Echo the bird voice recognition text word for word, starting with "- Model Development: Designed" and going on through "or resource-limited environments.".

___ TEXT EXCERPT

Bird Voice Recognition using Deep Learning
Introduction
This project aims to develop a deep learning–based audio classification system capable of identifying bird species through their vocalizations. In the absence of bird calls, the system classifies the input as background noise, which was explicitly included in the training dataset to improve robustness. The project was carried out in the following phases:
- Data Collection and Preprocessing: Acquired and augmented bird call and background noise datasets, followed by feature extraction using MFCC.
- Model Development: Designed and trained a lightweight Convolutional Neural Network (CNN) optimized for embedded deployment.
- Edge Deployment: Deployed the trained model on the Arduino Nano 33 BLE Sense microcontroller, enabling real-time, offline inference without internet dependency.
- Web Interface Integration: Designed a web-based interface to remotely monitor classification results using Wi-Fi-enabled communication.
Accurate identification of bird species through their vocalizations is vital for ecological monitoring, biodiversity assessment, and conservation research. Traditionally, this process relies on manual listening and annotation, which is time-consuming, error-prone, and infeasible at scale—especially in remote or resource-limited environments.
With recent advances in embedded machine learning and edge AI, it is now possible to perform real-time classification directly on microcontrollers. This project leverages these technologies to develop a lightweight, on-device bird sound recognition system. By enabling low-cost, portable, and offline acoustic monitoring, our solution aims to support scalable and autonomous biodiversity tracking in natural and urban habitats.

______
___ INFORMATION SUPPLIED

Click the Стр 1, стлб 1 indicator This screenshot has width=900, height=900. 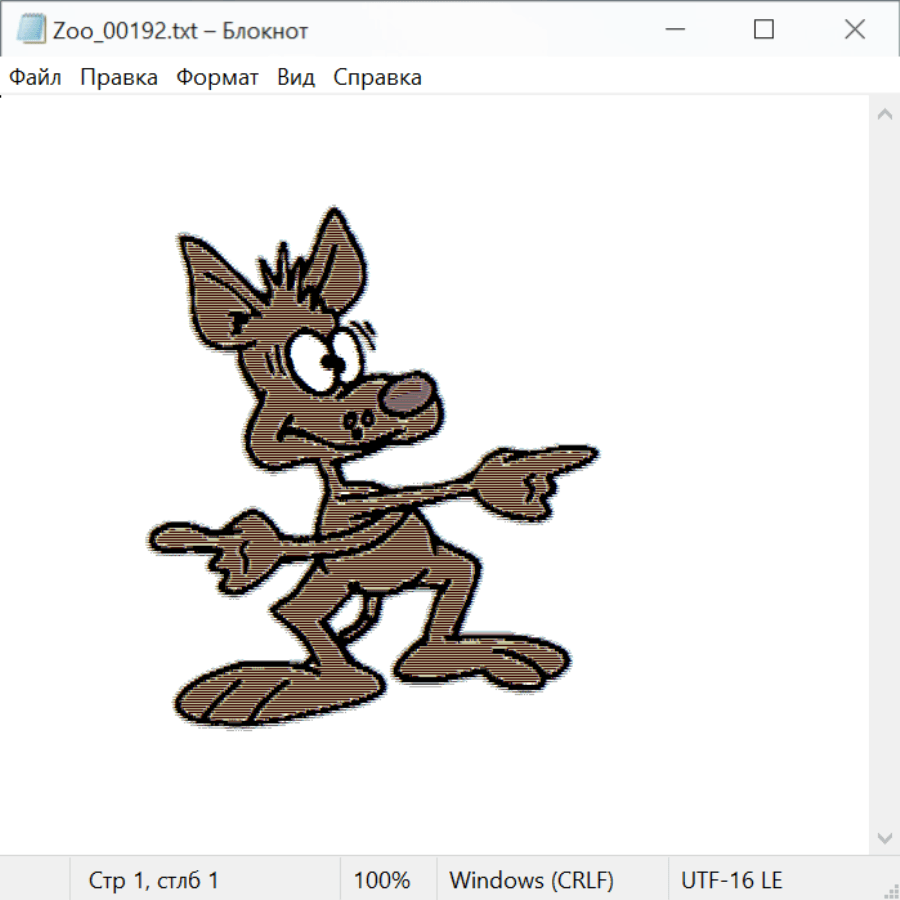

______

> SOLVED PROBLEM:
- Model Development: Designed and trained a lightweight Convolutional Neural Network (CNN) optimized for embedded deployment.
- Edge Deployment: Deployed the trained model on the Arduino Nano 33 BLE Sense microcontroller, enabling real-time, offline inference without internet dependency.
- Web Interface Integration: Designed a web-based interface to remotely monitor classification results using Wi-Fi-enabled communication.
Accurate identification of bird species through their vocalizations is vital for ecological monitoring, biodiversity assessment, and conservation research. Traditionally, this process relies on manual listening and annotation, which is time-consuming, error-prone, and infeasible at scale—especially in remote or resource-limited environments.